Posted on 08/21/2011 by Juan

As dawn broke Sunday in Libya, revolutionaries were telling Aljazeera Arabic that much of the capital was being taken over by supporters of the February 17 Youth revolt. Some areas, such as the suburb of Tajoura to the east and districts in the eastrn part of the city such as Suq al-Juma, Arada, the Mitiga airport, Ben Ashour, Fashloum, and Dahra, were in whole or in part under the control of the revolutionaries.

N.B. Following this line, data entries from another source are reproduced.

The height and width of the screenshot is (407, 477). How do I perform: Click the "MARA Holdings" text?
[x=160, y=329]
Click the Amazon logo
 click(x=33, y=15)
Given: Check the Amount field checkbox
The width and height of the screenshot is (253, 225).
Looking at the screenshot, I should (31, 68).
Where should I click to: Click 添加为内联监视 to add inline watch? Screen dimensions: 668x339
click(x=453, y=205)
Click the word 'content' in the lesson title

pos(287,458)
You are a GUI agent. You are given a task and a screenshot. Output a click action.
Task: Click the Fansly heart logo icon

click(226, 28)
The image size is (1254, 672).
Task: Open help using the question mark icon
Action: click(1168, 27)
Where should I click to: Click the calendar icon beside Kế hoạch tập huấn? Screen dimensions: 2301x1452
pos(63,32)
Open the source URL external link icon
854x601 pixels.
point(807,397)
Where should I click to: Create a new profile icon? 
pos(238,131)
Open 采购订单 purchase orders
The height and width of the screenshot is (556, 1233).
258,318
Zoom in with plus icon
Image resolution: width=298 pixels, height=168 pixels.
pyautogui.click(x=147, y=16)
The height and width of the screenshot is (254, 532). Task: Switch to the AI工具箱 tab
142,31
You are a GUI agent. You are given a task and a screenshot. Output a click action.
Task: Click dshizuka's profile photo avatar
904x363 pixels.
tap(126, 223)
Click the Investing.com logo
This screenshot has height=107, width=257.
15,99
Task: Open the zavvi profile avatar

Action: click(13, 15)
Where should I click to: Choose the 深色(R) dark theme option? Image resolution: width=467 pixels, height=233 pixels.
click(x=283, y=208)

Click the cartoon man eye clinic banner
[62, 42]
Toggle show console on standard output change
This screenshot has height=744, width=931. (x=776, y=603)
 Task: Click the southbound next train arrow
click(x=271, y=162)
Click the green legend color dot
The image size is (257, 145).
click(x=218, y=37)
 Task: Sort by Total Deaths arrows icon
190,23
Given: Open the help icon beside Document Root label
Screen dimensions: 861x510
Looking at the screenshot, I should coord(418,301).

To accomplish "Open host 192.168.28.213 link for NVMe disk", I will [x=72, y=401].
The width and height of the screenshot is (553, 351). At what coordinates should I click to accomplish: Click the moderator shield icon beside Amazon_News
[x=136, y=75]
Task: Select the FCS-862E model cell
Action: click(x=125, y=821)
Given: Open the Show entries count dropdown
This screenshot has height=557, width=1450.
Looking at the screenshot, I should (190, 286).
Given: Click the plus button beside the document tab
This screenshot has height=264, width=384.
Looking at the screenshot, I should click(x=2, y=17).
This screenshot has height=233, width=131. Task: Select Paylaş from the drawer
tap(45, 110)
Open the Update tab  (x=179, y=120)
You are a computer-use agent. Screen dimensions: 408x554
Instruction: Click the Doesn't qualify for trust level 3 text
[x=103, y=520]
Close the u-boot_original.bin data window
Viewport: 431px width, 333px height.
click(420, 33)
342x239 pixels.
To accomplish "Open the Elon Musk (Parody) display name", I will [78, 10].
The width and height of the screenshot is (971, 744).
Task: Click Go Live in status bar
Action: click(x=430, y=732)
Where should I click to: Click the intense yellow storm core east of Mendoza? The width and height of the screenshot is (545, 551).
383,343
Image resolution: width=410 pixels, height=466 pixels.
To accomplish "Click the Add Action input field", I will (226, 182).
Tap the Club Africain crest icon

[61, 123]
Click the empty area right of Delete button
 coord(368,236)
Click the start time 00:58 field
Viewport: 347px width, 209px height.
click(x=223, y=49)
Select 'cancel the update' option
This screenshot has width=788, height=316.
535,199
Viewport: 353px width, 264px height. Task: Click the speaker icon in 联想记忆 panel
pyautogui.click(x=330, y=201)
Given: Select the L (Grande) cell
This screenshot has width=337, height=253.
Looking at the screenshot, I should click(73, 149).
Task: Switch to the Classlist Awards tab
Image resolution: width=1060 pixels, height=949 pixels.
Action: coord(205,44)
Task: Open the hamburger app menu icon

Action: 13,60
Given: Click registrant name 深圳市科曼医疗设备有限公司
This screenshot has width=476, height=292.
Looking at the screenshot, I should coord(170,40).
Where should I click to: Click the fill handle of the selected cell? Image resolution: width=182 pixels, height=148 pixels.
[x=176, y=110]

Those who were expecting a long, hard slog of fighters from the Western Mountain region and from Misrata toward the capital over-estimated dictator Muammar Qaddafi’s popularity in his own capital, and did not reckon with the severe shortages of ammunition and fuel afflicting his demoralized security forces, whether the regular army or mercenaries. Nor did they take into account the steady NATO attrition of his armor and other heavy weapons.

This development, with the capital creating its own nationalist mythos of revolutionary participation, is the very best thing that could have happened. Instead of being liberated (and somewhat subjected) from the outside by Berber or Cyrenaican revolutionaries, Tripoli enters the Second Republic with its own uprising to its name, as a full equal able to gain seats on the Transitional National Council once the Qaddafis and their henchmen are out of the way. There will be no East/West divide. My hopes for a government of national unity as the last phase of the revolution before parliamentary elections now seem more plausible than ever. Tellingly, Tunisia and Egypt both recognized the TNC as Libya’s legitimate government through the night, as the Tripoli uprising unfolded. Regional powers can see the new Libya being born.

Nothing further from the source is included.